Committee meetings a battle worth fighting
Serving as minority chairman of a committee can be a tough job. Simply being in the minority means it takes more work to get your side heard. But that job grows even more difficult when your majority counterpart is determined to force his ultraconservative agenda down your throat and won’t listen to counter arguments as the Republican Chairman Rep. Daryl Metcalfe has attempted to do time and time again.
I believe it is my job to defend the values of the loyal opposition and to voice them. It is no secret that Mr. Metcalfe and I are polar opposites in our political beliefs, but there is no reason why differences cannot be discussed in a rational manner.
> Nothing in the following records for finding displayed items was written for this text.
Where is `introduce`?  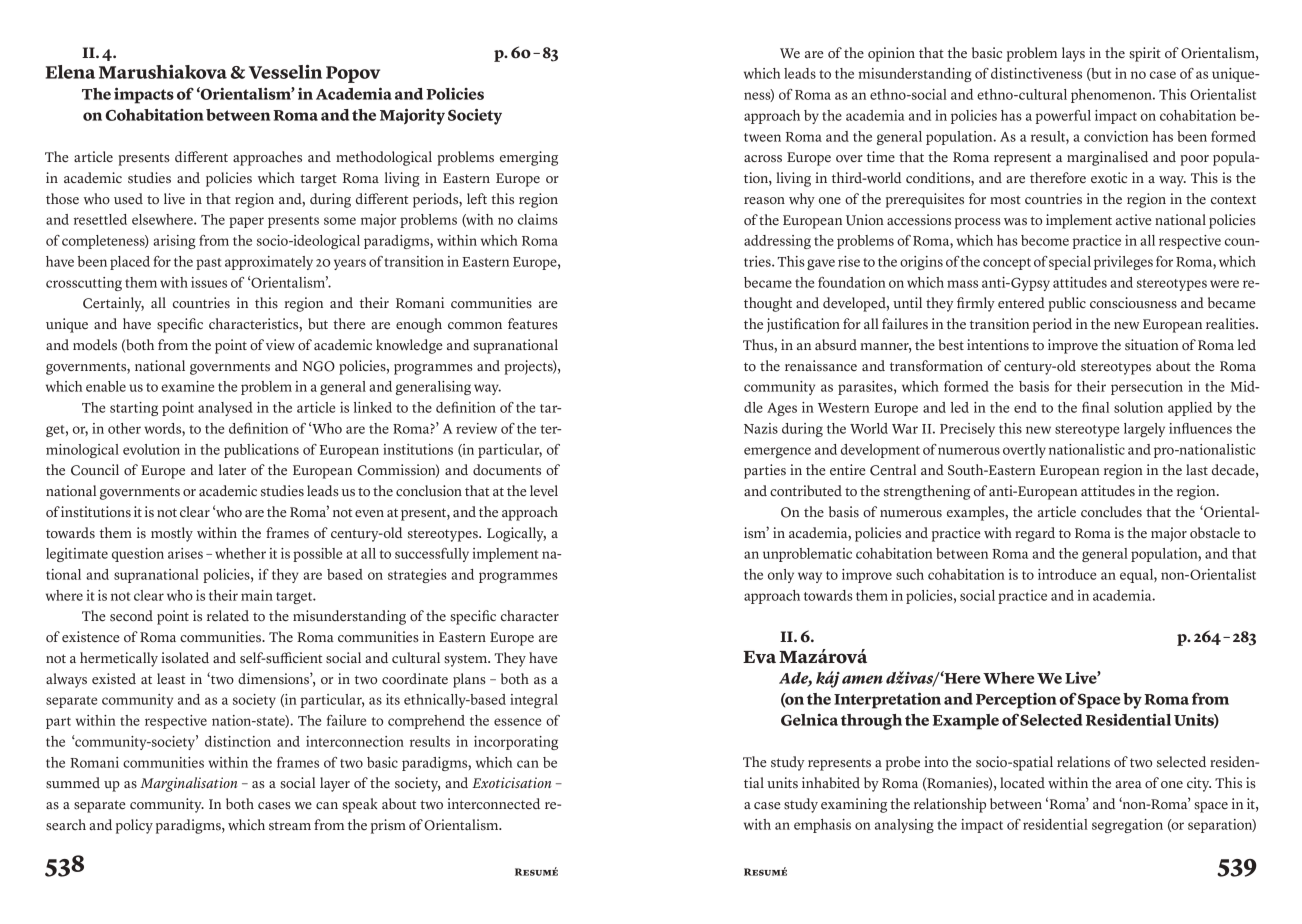
introduce is located at coordinates (1067, 574).
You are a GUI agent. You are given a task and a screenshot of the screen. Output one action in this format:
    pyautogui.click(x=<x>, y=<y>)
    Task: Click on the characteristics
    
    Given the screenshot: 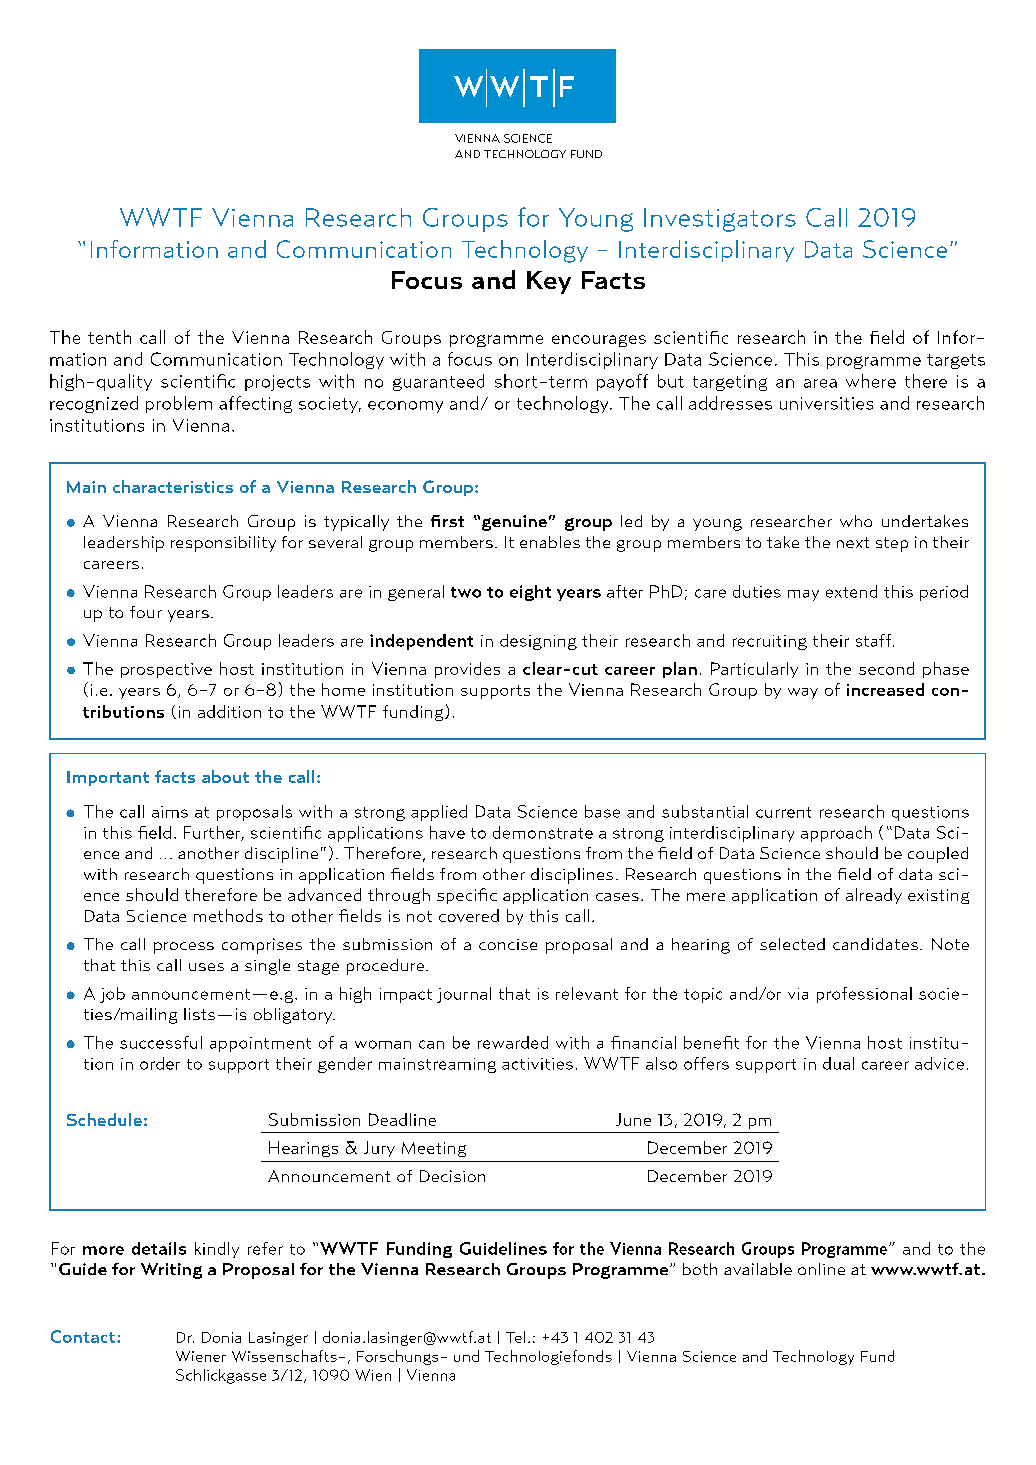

Instead the chairman regularly threatens me when I voice Democratic values. He does not want to hear any criticism of his extreme right-wing ideology. But I refuse to be stifled. The majority may be able to outvote me, but it cannot outshout me. It is both my job under Pennsylvania’s Constitution and my First Amendment right to speak for those I represent, and I will not be silenced.
If I could choose, I would be discussing public policy in a calm and collegial atmosphere rather than engaging in shouting matches, but it was made worthwhile by an email from a young woman. She had been shadowing me as part of a trip with a nonprofit and witnessed my attempts to advance logical arguments at a committee meeting. She later wrote me that she had been thinking about what she had seen, and she was resolved to stick up more for herself when she knew she was in the right.